Mitten in Dahlhausen

Seit der Fertigstellung unseres Stadtteilzentrums 1998 konnten wir mit Hilfe des Modellprojektes „multikulturelle Familien- und Seniorenarbeit“ der Stiftung für Wohlfahrtspflege NRW unsere interkulturelle und generationenübergreifende Arbeit aufbauen.

Diese Arbeit setzen wir im Bundesprogramm der Mehrgenerationenhäuser weiter fort. Unser Mehrgenerationenhaus wird mittlerweile von allen Altersgruppen und Menschen unterschiedlichster Herkunft besucht.
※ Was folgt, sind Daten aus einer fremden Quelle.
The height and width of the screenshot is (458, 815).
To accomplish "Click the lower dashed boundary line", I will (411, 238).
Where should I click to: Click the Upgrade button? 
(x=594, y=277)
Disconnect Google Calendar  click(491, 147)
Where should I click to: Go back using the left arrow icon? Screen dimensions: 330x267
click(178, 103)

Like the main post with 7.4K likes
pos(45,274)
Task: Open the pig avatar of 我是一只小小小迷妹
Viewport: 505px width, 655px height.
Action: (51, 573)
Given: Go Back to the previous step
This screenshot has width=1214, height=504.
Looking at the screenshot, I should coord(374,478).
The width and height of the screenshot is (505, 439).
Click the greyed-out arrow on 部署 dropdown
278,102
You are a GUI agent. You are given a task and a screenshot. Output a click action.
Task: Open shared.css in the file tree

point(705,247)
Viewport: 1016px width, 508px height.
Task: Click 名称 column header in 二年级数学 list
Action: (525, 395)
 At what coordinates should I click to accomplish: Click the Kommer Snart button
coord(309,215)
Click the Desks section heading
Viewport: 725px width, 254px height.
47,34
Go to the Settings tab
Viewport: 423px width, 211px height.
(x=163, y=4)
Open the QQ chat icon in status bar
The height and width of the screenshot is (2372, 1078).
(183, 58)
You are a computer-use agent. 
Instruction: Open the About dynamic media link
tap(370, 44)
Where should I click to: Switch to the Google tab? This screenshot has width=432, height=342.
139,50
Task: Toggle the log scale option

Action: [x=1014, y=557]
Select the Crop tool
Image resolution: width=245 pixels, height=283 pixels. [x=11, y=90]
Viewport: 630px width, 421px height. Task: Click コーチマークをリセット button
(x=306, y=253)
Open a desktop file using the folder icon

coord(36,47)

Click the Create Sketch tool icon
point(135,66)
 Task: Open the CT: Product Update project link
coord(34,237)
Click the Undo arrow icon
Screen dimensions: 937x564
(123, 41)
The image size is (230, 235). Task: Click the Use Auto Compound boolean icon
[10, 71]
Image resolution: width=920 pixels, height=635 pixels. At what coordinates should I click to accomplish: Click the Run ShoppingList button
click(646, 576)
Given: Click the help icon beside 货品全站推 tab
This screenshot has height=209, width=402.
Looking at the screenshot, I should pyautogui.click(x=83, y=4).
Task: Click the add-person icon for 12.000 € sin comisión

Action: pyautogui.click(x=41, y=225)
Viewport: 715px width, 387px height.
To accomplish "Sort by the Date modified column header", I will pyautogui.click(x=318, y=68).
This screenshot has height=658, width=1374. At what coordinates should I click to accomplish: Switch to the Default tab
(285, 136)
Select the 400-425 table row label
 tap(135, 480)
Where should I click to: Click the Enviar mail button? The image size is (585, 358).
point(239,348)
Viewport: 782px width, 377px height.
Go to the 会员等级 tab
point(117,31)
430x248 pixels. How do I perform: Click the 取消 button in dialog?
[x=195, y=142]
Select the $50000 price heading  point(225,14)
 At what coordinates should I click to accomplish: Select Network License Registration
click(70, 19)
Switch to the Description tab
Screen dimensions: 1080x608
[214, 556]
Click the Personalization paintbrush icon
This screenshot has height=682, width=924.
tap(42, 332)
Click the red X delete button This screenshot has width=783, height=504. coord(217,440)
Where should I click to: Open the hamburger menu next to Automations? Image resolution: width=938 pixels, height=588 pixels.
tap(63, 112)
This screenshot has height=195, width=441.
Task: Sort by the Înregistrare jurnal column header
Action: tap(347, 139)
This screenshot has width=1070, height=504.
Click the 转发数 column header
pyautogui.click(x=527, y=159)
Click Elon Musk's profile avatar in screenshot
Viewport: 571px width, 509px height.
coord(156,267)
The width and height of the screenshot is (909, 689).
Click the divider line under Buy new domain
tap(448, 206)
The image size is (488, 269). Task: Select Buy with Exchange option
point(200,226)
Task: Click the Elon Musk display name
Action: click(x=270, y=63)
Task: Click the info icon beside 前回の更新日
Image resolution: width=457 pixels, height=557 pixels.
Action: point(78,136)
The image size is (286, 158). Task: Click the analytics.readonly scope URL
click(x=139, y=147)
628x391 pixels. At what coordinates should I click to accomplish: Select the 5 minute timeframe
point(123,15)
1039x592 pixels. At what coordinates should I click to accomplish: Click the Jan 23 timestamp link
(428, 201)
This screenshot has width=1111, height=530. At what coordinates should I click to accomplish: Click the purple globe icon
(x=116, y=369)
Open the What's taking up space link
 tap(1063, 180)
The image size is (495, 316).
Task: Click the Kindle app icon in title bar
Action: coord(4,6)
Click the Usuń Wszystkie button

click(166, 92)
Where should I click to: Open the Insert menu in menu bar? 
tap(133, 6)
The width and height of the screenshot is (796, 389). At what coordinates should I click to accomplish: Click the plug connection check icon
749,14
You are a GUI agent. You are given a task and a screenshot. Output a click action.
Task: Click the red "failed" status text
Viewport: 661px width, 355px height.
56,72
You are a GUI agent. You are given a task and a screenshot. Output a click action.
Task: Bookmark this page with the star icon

Wünsche und Bedarfe von Senior*innen mit und ohne Migrationshintergrund sind uns bei der Umsetzung unserer Arbeit wichtig.

Durch interkulturelle und intergenerative Projekte, Kurse, Feste, Konzerte und Informationsveranstaltungen hat die Begegnung  unterschiedlicher Generationen  und Kulturen schon Tradition. Im Jahr 2008 wurde das Bochumer Mehrgenerationenhaus vom Bundesministerin für Familie, Senioren, Frauen und Jugend zum Leuchtturmhaus „Migration“ ausgezeichnet.

Auch nutzen selbstorganisierte Gruppen und Vereine regelmäßig unsere Räumlichkeiten. Die sozialräumliche und gemeinwesenorientierte Arbeit eröffnen uns Einblicke in die Lebenswelten sowohl der Migrantenfamilien als auch der hier ansässigen deutschen Familien, was sich in unserer vielschichtigen Angebotsstruktur widerspiegelt. Durch die traditionell dörfliche Lage Dahlhausens ist das Freizeit- und Vereinsleben in diesem Stadtteil stark ausgeprägt und so können wir auf bestehende Kooperationsstrukturen für unsere Arbeit zurückgreifen. Die aktive Teilnahme an der Sozialraumkonferenz vernetzt uns mit allen Jugendhilfe- und . Auch zu den Einrichtungen der Altenhilfe bestehen gute Kontakte.